Day #2: My Auto Stem Cell Transplant for

Yesterday I completed Day 1 of my stem cell transplant. 

Here's what I packed:

-Panties and bras for each day, withe a few extras just in case
-One pair of fuzzy socks per day of stay so I get fresh clean ones each morning to wear
-One pair of either yoga pants or leggings for each day of stay (a little fashionable, very comfy)
-One light top for each day because if I get cold (and I do), I just as for another blanket
-Dental floss (ok, I forgot this but asked William to bring up some for me today, which he did)
-Cotton balls (forgot these, too, but my mom brought them up this morning)
-Toothbrush and toothpaste
-Yummy soap, lotions, and shampoos (I still have hair, after all)
-My laptop
-Cell phone and chargers

Here's what I've been doing to stay busy:

-My mom, dad, brother and William came up for a visit. We met up with another myeloma survivor and friend, Steve, who just finished his third transplant a few months ago. We got lunch and chatted. It was nice. And I ate, boy did I eat, even a Big Huge Cookie with chocolate chips, nuts and coconuts. If I have to sit in this hospital, I get to eat whatever I want, is my take. Good idea? Probably not. All goes as planned, I am being sprung from this place on my BIRTHDAY.
-I slept almost not a wink last night because the stupid buzzer from my chemo bag kept going off like every 45 minutes. If a hammer or rock were nearby, I would have destroyed this thing, one happy whack at a time. Bang bang bang into silence. That did not happen. Instead, it almost sent me into needing therapy, but not for cancer
-I am writing articles
-I am going to take a nap at some point
-I might watch a movie.
-I definitely have an article I want to read up on in my Vanity Fair.

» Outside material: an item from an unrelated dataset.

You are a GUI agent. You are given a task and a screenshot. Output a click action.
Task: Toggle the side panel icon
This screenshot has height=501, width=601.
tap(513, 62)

And here's how I'm feeling:

-Great. Go figure. Someone undergoing SCT should look and feel sick, right? Please, Lord, not me. Not yet anyway. 

As Steve and I were waiting for the elevator, strapped to our IV carts, a nurse said, "I love seeing cancer patients looking like you two!" With a caveat! Steve is in maintenance therapy and I'm just beginning down this joyous road, so let's see, let's see. Prayers, cross fingers, kick this thing in the ass then go on a trip?

I look outside my private room in this hospital. It is overcast and windy. I feel cozy. I am blessed. I feel loved and supported and, at least for now, my appetite is raging and I am comfy. And I will win this battle, one tiny step at a time. Setbacks? Who knows, but it will get better.